Re: EIA - Petroleum Status Report - July 29

Post by dan_s »

Raymond James

This week's petroleum inventories update was bullish relative to consensus. "Big Three" petroleum inventories (crude, gasoline, distillates — including SPR) drew by 9.5 MMBbls, versus consensus estimates calling for a draw of 3.2 MMBbls and a seasonal draw of 1.0 MMBbls. Turning to crude, total inventories fell 10.6 MMBbls (including the SPR), versus consensus calling for a draw of 1.2 MMBbls and a normal seasonal draw of 0.8 MMBbls. Refinery utilization rose to 79.5% from 77.9% last week. Total petroleum imports were 7.3 MMBbls per day, down from last week’s 7.9 MMBbls per day. Total petroleum product demand increased 8.2% after last week’s 4.5% decrease. On a four-week moving average basis, there is a 13.2% y/y decrease in total demand.

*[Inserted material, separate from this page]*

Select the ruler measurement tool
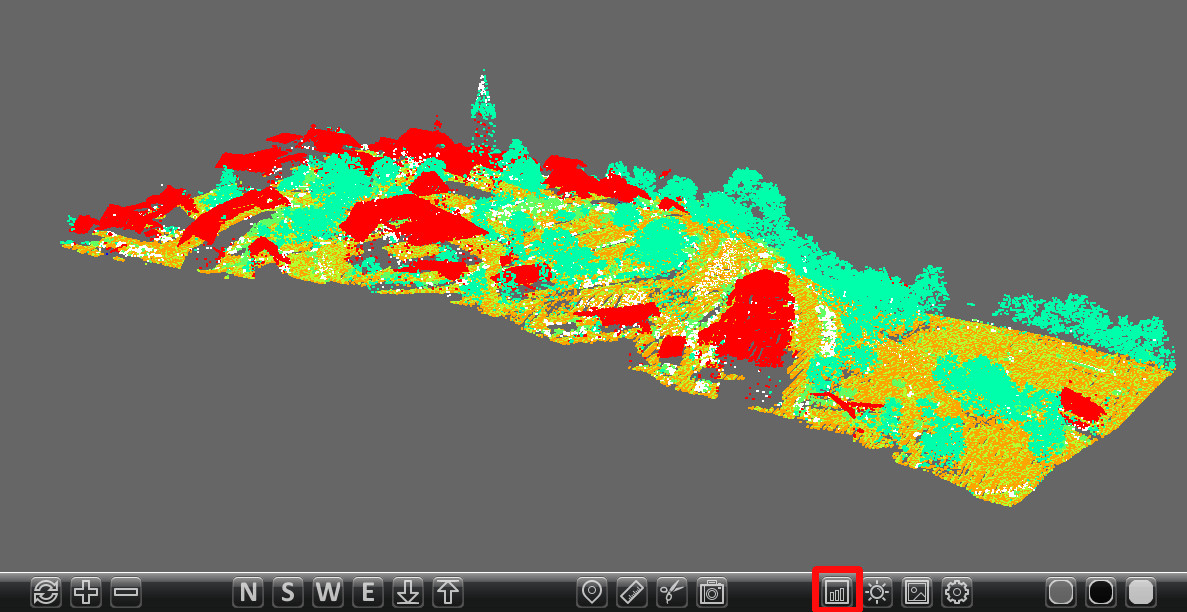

Throughout June and July, WTI prices have been in a trading range around the $40/Bbl level amid mixed signals on the pace of global economic recovery. Price-driven production shut-ins in the U.S. and elsewhere are minimal at this point, while indications from the recent OPEC+ meeting suggest the group will be disciplined in bringing production back online. COVID-related disruptions in transportation and economic activity have largely subsided, but as shown by headlines over the past month from around the world, there are more instances of governments reversing the reopening process via “lockdowns 2.0”, as well as stricter travel rules. Having been tracking economic reopening policies in 85 countries, here is the key data point: of the 4.37 billion people who have been under a lockdown at some point since January, 3.55 billion (81%) live in jurisdictions that have concluded their reopening, which we define as everything up to and including all retail and restaurants dine-in. This is down from the peak level of 89% in early July. As problematic as the current COVID headlines are, we are more concerned about impact on demand from a “second wave” this coming winter in the Northern Hemisphere. The 12-month futures strip is at $42.19/Bbl for WTI and $45.08/Bbl for Brent, exhibiting a nearly flat profile.